24.8.22

Famílias não escapam ao aumento do papel, mas a maioria do material escolar não está a sofrer inflação

Samuel Silva (texto) e Nelson Garrido (fotografia), in Público online

Esferográficas, lápis, mas também calculadoras e batas de laboratório mantêm o preço em relação ao ano passado. Os maiores aumentos são os dos cadernos, chegando aos 50%.

Os oito livros que Cláudia leva debaixo do braço “são para a pequena”. A filha mais nova está no 7.º ano e, antes de ir de férias, pediu à mãe para ir buscá-los à livraria. “Agora faltam os do rapaz.” Mas esses ficam para a primeira semana de Setembro. Deixará também para essa altura a aquisição do restante material necessário para o novo ano lectivo. Já sabe, porém, com o que contar: ainda que boa parte dos produtos mantenha os preços do ano passado, é impossível escapar aos efeitos da inflação. Sobretudo nos cadernos e no material de desenho.
O “grande problema”, diz Luís Sá, que gere a livraria Oswaldo Sá, em Braga, à qual Cláudia foi buscar os manuais para a filha, “está em tudo o que tem a ver com o papel”. Um caderno A4, que no ano passado custava 1,90 euros, custa, este ano, 2,90. Algumas marcas têm “subidas significativas”, explica o empresário. Há produtos destes de marcas estrangeiras cujo preço chega aos 6 euros.

Há, como em todos os mercados, ofertas para todos os bolsos. Mas mesmo as marcas próprias sofreram um aumento em todos os produtos que usam papel. Por exemplo, o caderno mais barato vendido nos supermercados Pingo Doce subiu 10 cêntimos, para 0,79 euros.
Subida do preço do papel atingiu todos os mercados

O aumento do preço do papel atingiu todos os mercados – dos jornais aos livros. Os cadernos de uso escolar não escapam a essa tendência. O custo também aumentou nas capas de elásticos, em cartão, usadas para guardar trabalhos, que são obrigatórias na maioria das listas de material entregues pelas escolas antes do novo ano escolar.

Neste contexto, a Associação Portuguesa de Editores e Livreiros (APEL) anunciou, há poucos dias, que os editores estão a tentar absorver o impacto do aumento dos custos com o papel no que toca aos manuais. Os preços dos livros escolares vão aumentar, este ano, 0,79%, em média, segundo a APEL.

Este aumento terá um impacto directo reduzido nos orçamentos das famílias. Desde 2019 que os manuais são gratuitos em todos os níveis de ensino da escolaridade obrigatória nas escolas públicas – a medida, introduzida em 2016, foi progressivamente alargada. No último ano lectivo, o Ministério da Educação investiu cerca de 66 milhões de euros com a aquisição de manuais novos.

Ainda assim, as famílias têm mesmo que comprar cadernos de actividades ou livros de fichas, que acompanham parte dos manuais. Em média, gastam com estes cerca de 50 euros por ano, segundo as contas da Confederação Nacional das Associações de Pais e Encarregados de Educação (Confap). A variação dos preços destes produtos é também inferior a 1%.

▸ **Dados registados**
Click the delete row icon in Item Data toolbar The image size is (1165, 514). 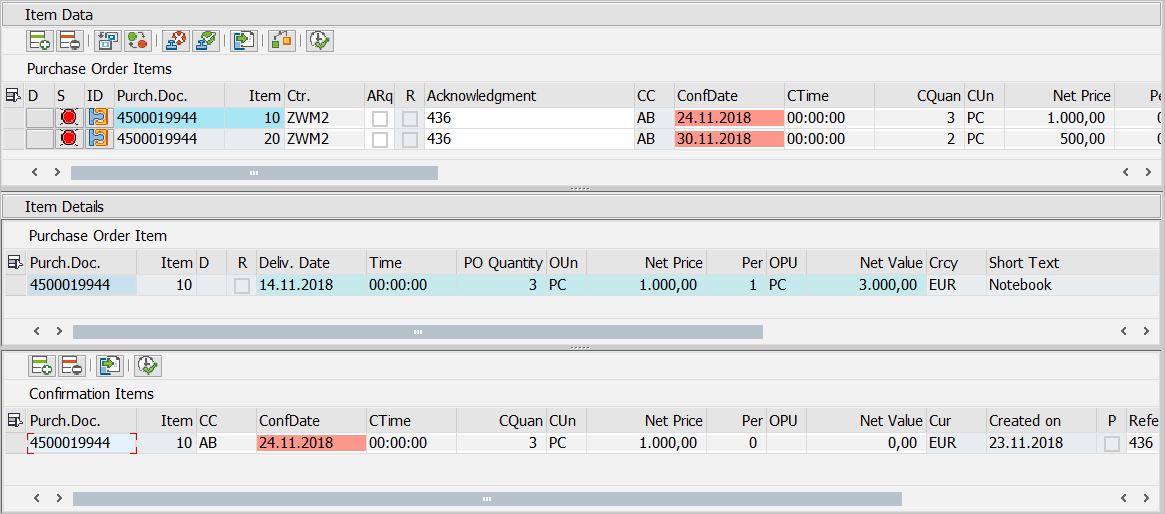(x=70, y=41)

▸ **Enunciado do exercício A**
Traduza para inglês a seguinte frase do texto sobre o material escolar: «Os cadernos de uso escolar não escapam a essa tendência.»
▸ **Enunciado do exercício B**
Edite o excerto do texto sobre o material escolar desde "Subida do preço" até "novo ano escolar.", inclusive, substituindo "jornais" por "revistas".
▸ **Enunciado do exercício C**
Indique todas as pessoas referidas pelo nome no texto sobre o material escolar.
Os dados apresentados provêm de uma fonte distinta.

▸ **Resolução do exercício A**
Notebooks for school use do not escape this trend.

▸ **Resolução do exercício B**
Subida do preço do papel atingiu todos os mercados

O aumento do preço do papel atingiu todos os mercados – dos revistas aos livros. Os cadernos de uso escolar não escapam a essa tendência. O custo também aumentou nas capas de elásticos, em cartão, usadas para guardar trabalhos, que são obrigatórias na maioria das listas de material entregues pelas escolas antes do novo ano escolar.

▸ **Resolução do exercício C**
Samuel Silva, Nelson Garrido, Cláudia, Luís Sá